#### Task objective:
Copy out only the span from the line with "Task: Click the Audio Line Out label" to the end of the data, both ends kept, word for word.

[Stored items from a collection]
____________________

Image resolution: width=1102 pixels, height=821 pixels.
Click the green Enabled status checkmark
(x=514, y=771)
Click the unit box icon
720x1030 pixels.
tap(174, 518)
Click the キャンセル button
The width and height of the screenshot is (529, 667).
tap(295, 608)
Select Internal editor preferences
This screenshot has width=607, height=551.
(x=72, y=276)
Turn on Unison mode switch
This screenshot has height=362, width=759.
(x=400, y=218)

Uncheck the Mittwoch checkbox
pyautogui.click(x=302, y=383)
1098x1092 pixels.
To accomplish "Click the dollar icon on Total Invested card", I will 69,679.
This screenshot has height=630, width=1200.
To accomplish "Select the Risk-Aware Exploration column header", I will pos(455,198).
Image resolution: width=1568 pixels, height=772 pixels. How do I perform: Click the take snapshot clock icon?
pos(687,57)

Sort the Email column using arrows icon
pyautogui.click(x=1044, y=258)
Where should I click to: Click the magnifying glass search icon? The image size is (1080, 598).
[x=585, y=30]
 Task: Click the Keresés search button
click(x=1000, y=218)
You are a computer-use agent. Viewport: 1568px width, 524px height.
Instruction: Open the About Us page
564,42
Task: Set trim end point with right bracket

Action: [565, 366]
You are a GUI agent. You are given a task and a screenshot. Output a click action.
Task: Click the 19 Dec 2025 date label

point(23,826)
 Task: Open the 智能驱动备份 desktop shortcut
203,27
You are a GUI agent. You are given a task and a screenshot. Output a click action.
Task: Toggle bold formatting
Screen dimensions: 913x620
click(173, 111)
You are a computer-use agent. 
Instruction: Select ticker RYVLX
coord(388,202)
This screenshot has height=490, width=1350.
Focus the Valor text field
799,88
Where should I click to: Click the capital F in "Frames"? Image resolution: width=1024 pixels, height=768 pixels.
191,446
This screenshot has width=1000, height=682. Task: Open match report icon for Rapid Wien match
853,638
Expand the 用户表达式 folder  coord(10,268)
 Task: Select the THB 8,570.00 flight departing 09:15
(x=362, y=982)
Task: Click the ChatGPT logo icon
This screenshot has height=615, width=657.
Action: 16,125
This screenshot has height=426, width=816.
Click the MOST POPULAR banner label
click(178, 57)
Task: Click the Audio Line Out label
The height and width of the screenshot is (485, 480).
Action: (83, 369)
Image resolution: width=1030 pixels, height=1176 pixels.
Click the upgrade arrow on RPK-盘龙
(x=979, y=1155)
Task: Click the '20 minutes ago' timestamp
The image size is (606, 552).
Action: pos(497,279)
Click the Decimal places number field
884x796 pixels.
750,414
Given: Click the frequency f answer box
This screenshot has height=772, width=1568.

____________________

#### Response below:
Task: Click the Audio Line Out label
The height and width of the screenshot is (485, 480).
Action: (83, 369)
Image resolution: width=1030 pixels, height=1176 pixels.
Click the upgrade arrow on RPK-盘龙
(x=979, y=1155)
Task: Click the '20 minutes ago' timestamp
The image size is (606, 552).
Action: pos(497,279)
Click the Decimal places number field
884x796 pixels.
750,414
Given: Click the frequency f answer box
This screenshot has height=772, width=1568.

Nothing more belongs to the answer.